• What you should do: As the lines appear below, please set them down exactly, starting at the first and finishing with the one containing "Task: Open the support tools wrench icon".

[Records contained in a dataset]

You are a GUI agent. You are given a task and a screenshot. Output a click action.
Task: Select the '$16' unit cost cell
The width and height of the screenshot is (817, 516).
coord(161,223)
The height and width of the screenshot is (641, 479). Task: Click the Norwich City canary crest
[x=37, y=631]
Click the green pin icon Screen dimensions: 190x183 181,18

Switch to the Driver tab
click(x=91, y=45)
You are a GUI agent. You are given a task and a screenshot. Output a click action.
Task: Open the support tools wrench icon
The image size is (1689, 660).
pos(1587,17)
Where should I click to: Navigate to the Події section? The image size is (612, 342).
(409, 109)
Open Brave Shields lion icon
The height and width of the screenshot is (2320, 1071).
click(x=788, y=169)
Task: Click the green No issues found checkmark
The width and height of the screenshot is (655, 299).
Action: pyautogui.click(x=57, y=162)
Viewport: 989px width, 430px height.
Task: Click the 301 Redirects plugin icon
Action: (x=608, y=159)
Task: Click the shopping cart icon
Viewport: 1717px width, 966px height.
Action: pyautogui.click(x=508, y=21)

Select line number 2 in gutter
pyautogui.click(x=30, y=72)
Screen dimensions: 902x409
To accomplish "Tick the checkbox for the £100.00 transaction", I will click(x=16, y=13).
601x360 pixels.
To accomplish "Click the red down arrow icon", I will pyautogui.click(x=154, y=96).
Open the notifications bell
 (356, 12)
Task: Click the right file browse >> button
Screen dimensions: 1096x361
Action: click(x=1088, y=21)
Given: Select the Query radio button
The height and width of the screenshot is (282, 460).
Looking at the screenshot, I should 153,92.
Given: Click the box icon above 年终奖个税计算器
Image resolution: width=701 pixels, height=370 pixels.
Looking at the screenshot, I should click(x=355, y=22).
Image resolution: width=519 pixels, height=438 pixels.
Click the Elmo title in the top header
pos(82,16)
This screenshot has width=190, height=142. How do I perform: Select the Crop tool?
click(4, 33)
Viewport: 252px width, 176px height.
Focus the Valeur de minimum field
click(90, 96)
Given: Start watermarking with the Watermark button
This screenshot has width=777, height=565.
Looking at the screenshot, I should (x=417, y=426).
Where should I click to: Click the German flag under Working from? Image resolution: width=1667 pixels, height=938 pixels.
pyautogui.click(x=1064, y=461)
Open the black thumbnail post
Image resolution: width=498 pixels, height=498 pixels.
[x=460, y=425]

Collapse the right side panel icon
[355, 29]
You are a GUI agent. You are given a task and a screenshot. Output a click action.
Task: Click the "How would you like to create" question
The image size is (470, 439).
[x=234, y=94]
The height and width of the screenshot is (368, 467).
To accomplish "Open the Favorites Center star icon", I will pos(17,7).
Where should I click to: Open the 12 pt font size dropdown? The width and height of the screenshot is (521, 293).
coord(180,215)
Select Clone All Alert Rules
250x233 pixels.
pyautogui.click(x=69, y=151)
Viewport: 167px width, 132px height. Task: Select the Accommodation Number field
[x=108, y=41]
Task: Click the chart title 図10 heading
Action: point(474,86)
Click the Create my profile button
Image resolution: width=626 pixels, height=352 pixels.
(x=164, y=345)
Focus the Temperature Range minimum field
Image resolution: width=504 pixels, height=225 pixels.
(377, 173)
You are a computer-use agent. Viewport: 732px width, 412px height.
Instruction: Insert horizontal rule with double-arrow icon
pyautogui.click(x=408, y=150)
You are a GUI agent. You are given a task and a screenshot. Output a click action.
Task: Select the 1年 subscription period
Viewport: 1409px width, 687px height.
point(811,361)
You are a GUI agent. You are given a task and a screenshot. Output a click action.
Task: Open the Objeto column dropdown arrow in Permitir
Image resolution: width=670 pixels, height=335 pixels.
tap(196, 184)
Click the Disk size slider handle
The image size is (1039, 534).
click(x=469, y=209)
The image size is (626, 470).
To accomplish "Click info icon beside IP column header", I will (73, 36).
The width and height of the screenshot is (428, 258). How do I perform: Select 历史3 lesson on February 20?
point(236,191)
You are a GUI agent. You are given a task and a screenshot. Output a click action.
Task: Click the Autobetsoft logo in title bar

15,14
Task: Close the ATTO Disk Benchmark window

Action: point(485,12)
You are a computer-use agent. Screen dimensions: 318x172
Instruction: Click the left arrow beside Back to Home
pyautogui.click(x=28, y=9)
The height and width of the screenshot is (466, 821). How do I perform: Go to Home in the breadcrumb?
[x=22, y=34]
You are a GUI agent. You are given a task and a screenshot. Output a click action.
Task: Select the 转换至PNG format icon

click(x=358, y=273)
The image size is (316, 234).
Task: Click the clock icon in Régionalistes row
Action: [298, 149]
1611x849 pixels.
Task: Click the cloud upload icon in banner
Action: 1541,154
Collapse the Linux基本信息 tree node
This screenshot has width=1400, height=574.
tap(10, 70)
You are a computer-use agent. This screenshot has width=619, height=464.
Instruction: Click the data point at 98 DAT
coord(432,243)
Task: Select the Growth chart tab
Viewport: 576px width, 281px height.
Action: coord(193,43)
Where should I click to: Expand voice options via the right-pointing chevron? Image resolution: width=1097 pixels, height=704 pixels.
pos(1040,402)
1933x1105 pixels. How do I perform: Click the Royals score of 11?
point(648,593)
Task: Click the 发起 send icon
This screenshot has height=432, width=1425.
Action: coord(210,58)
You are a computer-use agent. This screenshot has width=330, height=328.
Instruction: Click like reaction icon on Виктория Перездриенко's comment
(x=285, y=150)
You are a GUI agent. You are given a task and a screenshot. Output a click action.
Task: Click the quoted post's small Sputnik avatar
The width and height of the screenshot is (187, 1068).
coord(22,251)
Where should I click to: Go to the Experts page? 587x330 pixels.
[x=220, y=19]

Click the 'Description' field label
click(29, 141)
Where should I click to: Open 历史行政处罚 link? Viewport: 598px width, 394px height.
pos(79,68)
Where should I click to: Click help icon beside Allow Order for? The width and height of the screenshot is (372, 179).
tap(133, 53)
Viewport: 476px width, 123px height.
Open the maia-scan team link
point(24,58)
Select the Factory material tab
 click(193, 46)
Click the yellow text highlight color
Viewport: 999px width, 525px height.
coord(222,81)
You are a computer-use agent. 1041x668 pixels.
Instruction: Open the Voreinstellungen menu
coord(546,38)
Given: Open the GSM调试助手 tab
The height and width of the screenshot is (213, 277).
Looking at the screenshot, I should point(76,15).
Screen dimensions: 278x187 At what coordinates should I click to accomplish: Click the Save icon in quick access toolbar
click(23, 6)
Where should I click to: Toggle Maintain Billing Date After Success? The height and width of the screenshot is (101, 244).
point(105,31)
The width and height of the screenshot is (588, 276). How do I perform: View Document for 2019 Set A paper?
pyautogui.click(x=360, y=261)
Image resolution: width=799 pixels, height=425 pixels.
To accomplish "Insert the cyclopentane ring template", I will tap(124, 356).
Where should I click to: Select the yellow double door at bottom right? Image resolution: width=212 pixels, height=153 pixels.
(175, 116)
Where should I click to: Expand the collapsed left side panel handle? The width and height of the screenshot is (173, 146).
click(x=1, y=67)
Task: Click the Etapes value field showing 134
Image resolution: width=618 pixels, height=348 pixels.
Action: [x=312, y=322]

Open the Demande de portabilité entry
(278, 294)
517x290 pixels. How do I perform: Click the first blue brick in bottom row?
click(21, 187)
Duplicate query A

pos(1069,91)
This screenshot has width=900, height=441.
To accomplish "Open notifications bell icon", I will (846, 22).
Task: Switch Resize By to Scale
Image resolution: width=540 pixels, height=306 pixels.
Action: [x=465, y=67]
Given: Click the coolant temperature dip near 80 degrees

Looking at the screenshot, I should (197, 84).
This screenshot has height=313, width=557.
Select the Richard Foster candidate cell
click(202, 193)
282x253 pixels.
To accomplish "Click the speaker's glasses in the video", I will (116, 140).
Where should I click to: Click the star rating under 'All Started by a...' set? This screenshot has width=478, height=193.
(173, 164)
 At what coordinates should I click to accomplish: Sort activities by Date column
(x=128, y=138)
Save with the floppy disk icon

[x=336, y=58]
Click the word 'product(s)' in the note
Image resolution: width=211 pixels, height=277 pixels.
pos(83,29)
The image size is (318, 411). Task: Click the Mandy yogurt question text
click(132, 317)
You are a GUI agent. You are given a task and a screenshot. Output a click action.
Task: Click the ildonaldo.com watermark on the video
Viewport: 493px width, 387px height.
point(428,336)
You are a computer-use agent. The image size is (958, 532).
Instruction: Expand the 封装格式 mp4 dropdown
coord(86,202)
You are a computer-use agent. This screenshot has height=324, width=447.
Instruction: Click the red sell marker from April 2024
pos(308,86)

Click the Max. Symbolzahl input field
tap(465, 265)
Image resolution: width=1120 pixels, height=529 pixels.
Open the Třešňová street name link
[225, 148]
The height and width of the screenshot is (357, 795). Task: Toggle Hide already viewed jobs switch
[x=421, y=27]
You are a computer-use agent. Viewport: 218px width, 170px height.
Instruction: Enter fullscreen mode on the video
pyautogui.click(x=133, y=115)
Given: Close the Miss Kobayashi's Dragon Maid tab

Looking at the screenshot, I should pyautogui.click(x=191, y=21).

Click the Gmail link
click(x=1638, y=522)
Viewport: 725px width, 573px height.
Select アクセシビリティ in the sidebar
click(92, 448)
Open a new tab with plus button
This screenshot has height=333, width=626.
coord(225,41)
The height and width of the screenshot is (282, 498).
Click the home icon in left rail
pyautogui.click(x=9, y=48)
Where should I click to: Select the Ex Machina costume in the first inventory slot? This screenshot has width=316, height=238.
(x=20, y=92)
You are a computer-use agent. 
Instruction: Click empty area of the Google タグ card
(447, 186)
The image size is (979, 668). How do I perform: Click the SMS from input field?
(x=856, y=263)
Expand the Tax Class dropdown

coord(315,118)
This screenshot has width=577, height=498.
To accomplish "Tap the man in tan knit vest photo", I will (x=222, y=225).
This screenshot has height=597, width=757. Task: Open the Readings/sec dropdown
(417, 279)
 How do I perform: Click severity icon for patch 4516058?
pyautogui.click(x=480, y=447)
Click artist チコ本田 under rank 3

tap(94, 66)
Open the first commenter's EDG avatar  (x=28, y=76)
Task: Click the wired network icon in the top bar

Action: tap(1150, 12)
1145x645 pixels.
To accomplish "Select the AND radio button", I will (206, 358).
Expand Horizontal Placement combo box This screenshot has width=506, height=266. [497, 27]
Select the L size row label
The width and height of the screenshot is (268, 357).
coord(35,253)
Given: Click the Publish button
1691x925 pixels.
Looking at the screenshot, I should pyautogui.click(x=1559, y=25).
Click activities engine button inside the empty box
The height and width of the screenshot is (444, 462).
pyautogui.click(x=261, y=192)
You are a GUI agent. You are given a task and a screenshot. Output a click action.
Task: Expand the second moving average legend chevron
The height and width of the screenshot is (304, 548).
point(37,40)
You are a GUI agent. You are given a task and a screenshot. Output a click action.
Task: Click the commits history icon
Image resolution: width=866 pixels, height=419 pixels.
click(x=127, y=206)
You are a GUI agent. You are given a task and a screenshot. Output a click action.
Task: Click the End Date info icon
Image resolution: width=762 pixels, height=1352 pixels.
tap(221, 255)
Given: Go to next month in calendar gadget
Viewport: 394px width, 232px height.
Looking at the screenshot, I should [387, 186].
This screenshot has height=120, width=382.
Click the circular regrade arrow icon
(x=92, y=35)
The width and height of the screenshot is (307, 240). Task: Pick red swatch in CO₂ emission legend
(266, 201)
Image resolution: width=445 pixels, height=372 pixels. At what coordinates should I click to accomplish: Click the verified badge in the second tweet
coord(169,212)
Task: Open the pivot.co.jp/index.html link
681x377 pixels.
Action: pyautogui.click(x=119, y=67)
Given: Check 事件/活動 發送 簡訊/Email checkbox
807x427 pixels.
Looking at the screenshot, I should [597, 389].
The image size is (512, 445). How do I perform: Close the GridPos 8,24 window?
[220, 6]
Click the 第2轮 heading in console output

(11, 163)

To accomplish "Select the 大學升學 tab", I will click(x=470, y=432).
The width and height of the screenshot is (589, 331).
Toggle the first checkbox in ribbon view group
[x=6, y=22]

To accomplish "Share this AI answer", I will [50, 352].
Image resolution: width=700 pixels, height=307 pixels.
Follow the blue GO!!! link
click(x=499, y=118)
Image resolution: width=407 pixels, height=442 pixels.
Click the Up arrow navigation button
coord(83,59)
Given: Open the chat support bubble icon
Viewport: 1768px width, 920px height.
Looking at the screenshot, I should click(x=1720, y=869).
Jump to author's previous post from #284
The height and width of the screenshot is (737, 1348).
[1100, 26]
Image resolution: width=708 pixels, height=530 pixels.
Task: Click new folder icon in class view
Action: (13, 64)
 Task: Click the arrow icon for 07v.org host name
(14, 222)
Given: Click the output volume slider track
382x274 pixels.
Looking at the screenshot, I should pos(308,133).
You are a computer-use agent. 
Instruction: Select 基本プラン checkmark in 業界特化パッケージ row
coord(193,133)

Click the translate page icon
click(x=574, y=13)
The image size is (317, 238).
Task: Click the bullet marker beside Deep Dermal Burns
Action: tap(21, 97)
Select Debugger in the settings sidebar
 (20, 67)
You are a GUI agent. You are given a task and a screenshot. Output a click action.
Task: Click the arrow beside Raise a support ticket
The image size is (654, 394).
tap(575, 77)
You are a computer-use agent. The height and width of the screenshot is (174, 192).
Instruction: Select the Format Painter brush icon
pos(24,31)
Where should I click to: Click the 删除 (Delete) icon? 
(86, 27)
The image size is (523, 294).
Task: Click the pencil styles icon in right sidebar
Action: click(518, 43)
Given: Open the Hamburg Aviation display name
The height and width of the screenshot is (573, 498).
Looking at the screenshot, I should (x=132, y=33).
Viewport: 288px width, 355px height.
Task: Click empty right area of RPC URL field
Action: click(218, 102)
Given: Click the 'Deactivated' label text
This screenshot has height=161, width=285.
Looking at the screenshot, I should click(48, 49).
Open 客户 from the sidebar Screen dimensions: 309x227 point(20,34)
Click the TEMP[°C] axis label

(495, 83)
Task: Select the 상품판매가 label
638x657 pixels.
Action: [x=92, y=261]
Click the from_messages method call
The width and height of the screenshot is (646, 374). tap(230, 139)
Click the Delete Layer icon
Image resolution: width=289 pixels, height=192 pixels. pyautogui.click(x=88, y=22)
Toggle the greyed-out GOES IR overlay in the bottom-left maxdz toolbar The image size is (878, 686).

• Task response:
You are a GUI agent. You are given a task and a screenshot. Output a click action.
Task: Select the '$16' unit cost cell
The width and height of the screenshot is (817, 516).
coord(161,223)
The height and width of the screenshot is (641, 479). Task: Click the Norwich City canary crest
[x=37, y=631]
Click the green pin icon Screen dimensions: 190x183 181,18

Switch to the Driver tab
click(x=91, y=45)
You are a GUI agent. You are given a task and a screenshot. Output a click action.
Task: Open the support tools wrench icon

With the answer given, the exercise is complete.